Textbooks about linear algebra are trying to introduce a subject which is the result of many years of deep understanding of many branches of mathematics, in the sense that linear algebra is the natural common bed for mathematical constructions that were before unrelated. A book could never cover such a huge area in an introductory chapter. A wild and bold analogy in another field could be asking: why did people invented grammar, while we already had an informal understanding of eachother?
I guess some could trace linear algebra back to the invention of infinitesimal calculus by Leibniz and Newton. When you derive a function at some point, you get the slope of the tangent of the curve at this point: this tangent line is an approximation of the function around the point. This approximation is useful because it is easy to compute. But what if I want to do the same thing for a multivariable function? Then I have partial derivatives, but they are only approximation "in one direction" taken separately. I you want an approximation of your multivariable function "in all directions at one", you need to find a way to put all of these partial approximation together. That is what formalize linear algebra, and more precisely linear maps between linear vector spaces.
In addition to other answers and comments:
linear algebra affords having a geometric intuition with things that are not naturally geometric. For instance, with linear algebra, you can deal with spaces of polynomials, of functions... and you can apply the same reasonings with polynomials, functions... in these spaces more or less as if you were dealing with vectors in $\Bbb R^n$. That explains the first difficulty in linear algebra: the definition of a vector space is quite abstract at first sight. But it's precisely that abstraction which explains the great power of linear algebra (and it's often the case in maths in general) because it's that abstraction which affords applying the same language and the same theorems to so different mathematical objects.
consequently, linear algebra is part of the common language of all mathematicians. It's quite frequent to hear, at a higher level, that something "is simply linear algebra" to say that what remains to do should be easy for every mathematician listening to this conversation.
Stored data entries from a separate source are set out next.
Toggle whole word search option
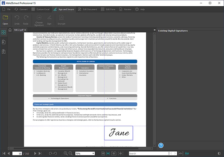The image size is (224, 157). (181, 153)
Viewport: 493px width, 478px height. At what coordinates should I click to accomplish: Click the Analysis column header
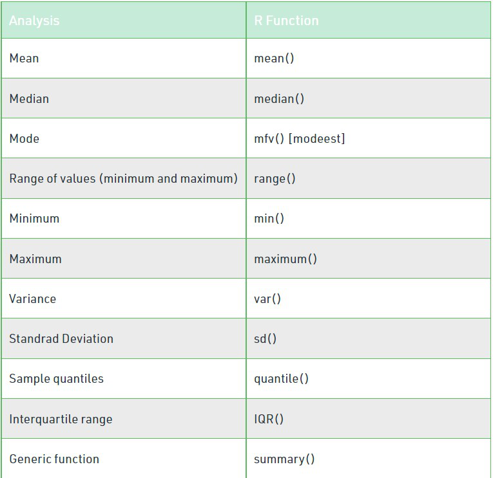point(34,21)
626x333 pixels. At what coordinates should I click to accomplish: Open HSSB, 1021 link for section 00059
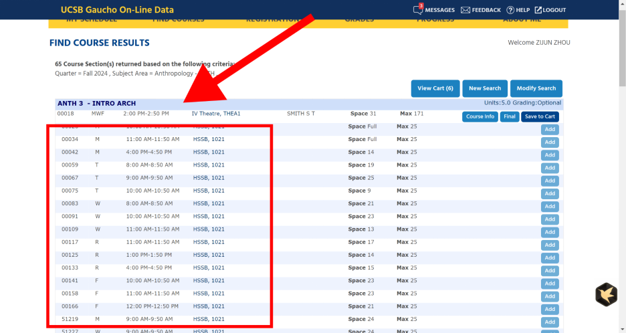click(209, 165)
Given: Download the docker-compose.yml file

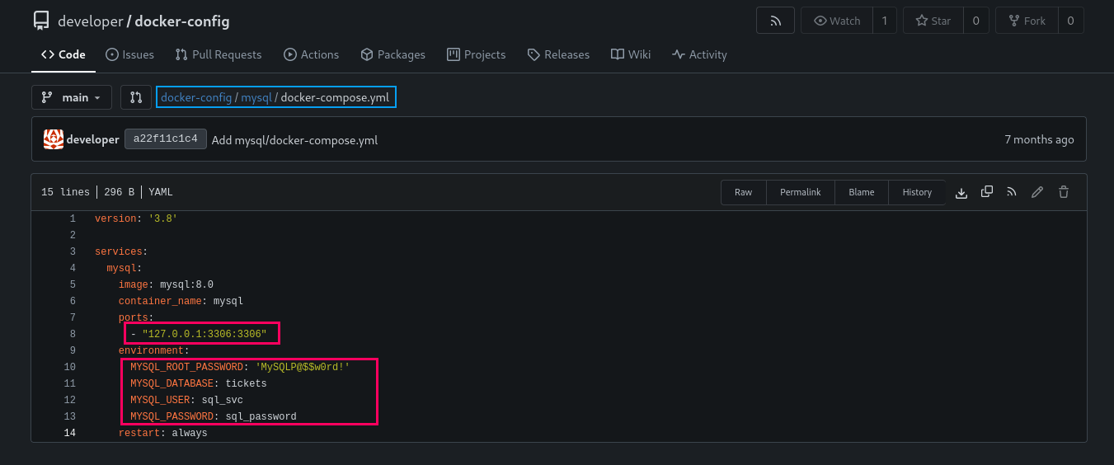Looking at the screenshot, I should (x=961, y=192).
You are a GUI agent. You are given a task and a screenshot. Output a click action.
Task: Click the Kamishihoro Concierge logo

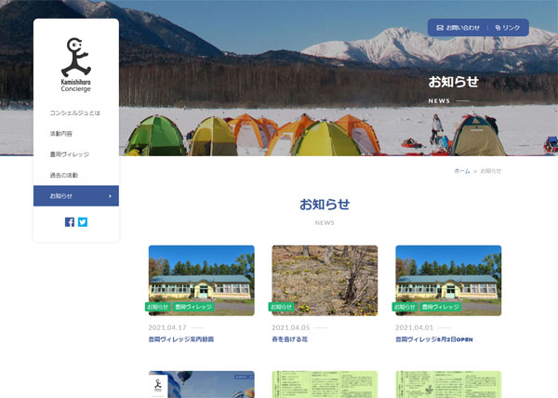point(76,65)
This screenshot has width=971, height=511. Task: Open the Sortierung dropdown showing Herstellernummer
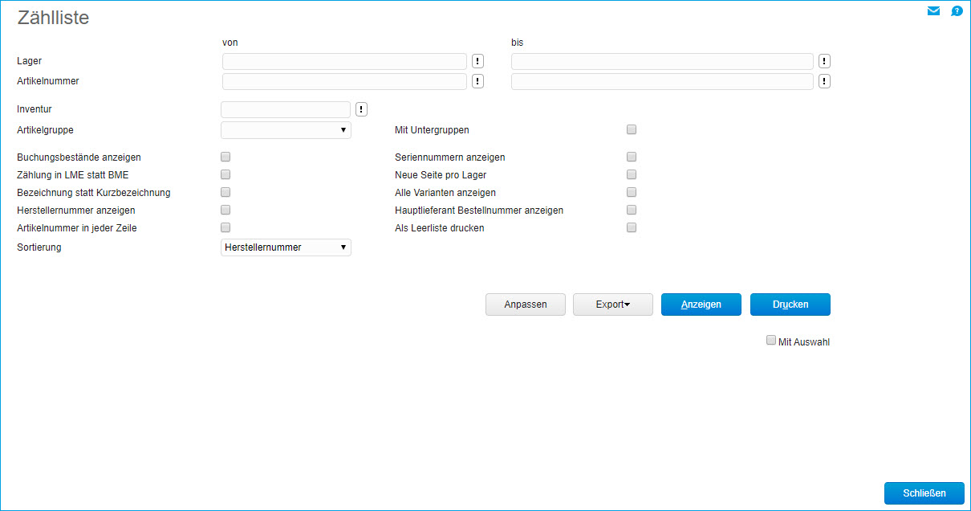point(286,247)
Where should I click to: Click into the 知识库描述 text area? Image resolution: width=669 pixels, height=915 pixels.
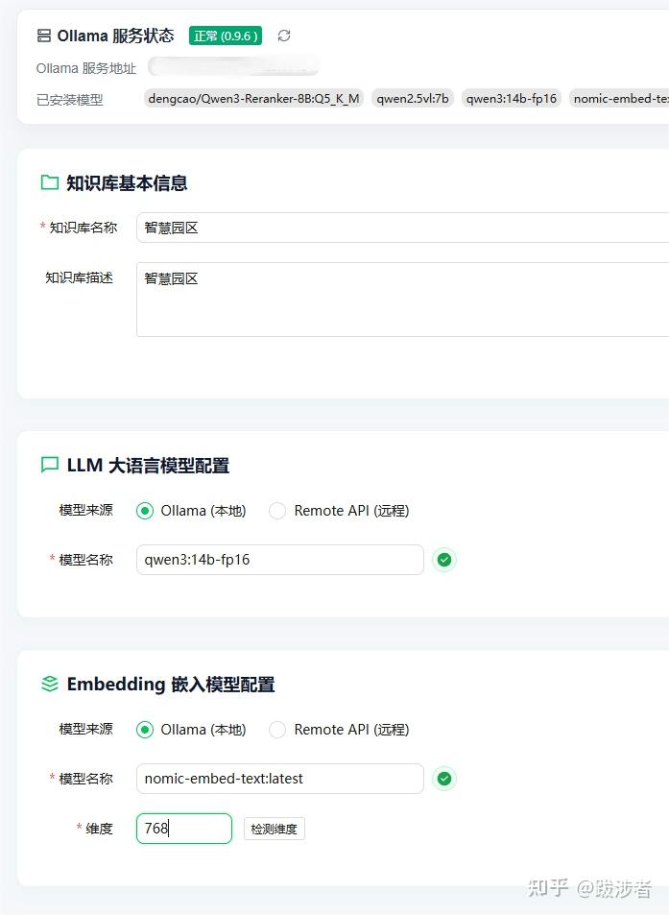(403, 300)
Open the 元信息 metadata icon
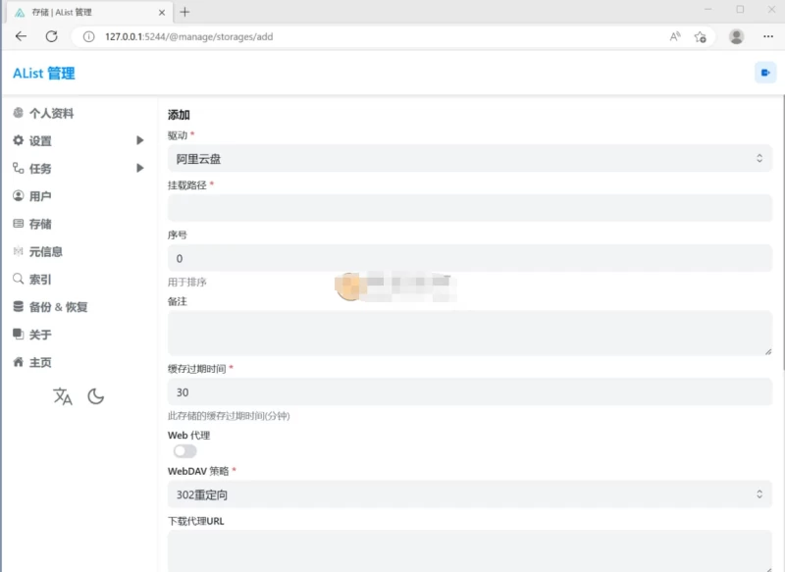Screen dimensions: 785x572 pos(18,250)
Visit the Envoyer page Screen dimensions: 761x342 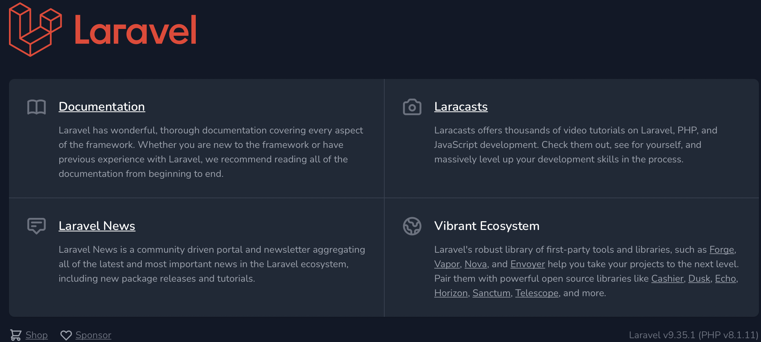click(x=527, y=264)
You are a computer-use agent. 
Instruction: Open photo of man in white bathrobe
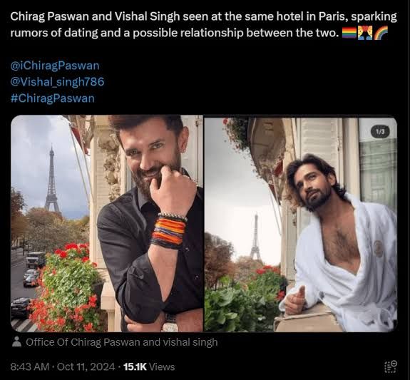coord(301,225)
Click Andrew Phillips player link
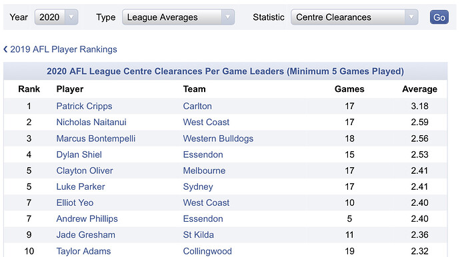Screen dimensions: 460x257 (x=87, y=218)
Moreover, and simpler than the other points I mentioned: we need more than 2 or 3 dimensions! Many examples:
in physics when they add time as a 4th dimension and some advanced theories like string theory use at least 10 dimensions (!) to describe reality
in functional analysis, the goal is to study spaces of functions (e.g. spaces of continuous functions on an interval, or differentiable, or integrable, or being the solutions of a particular differential equation or PDE) which can even have infinitely many dimensions!
in statistics, you may need more to study than 2 or 3 variables because in real life, a same phenomenon may depend on lot more than 2 or 3 parameters (e.g. weather can depend on temperature, wind speed, pressure, precipitations, humidity...) or you may want to compare more than 2 or 3 parameters (for instance, compare unemployment rate in 20 different countries).
This part from the Wikipedia article on linear algebra is nice:
- From the study of determinants and matrices to modern linear algebra
It is mostly about starting with the study of solutions of systems of linear equations and continues with the development of matrix notation up to the axiomatic definition of vector spaces.
Another line is analytic geometry, or vector geometry, combining algebra and geometry. See for example:
- Analytische Geometrie - Geschichte
Nicolas Bourbaki went a step further: he omitted geometric terms like point, line, etc. and thought with the treatment of linear algebra everything necessary was said.
Combined with calculus one arrives at vector calculus, for example, see:
- Vector calculus
One important extension going toward infinite many dimensions are:
- Hilbert spaces
An extension with linear inequalities leads to the economic important
- Linear programming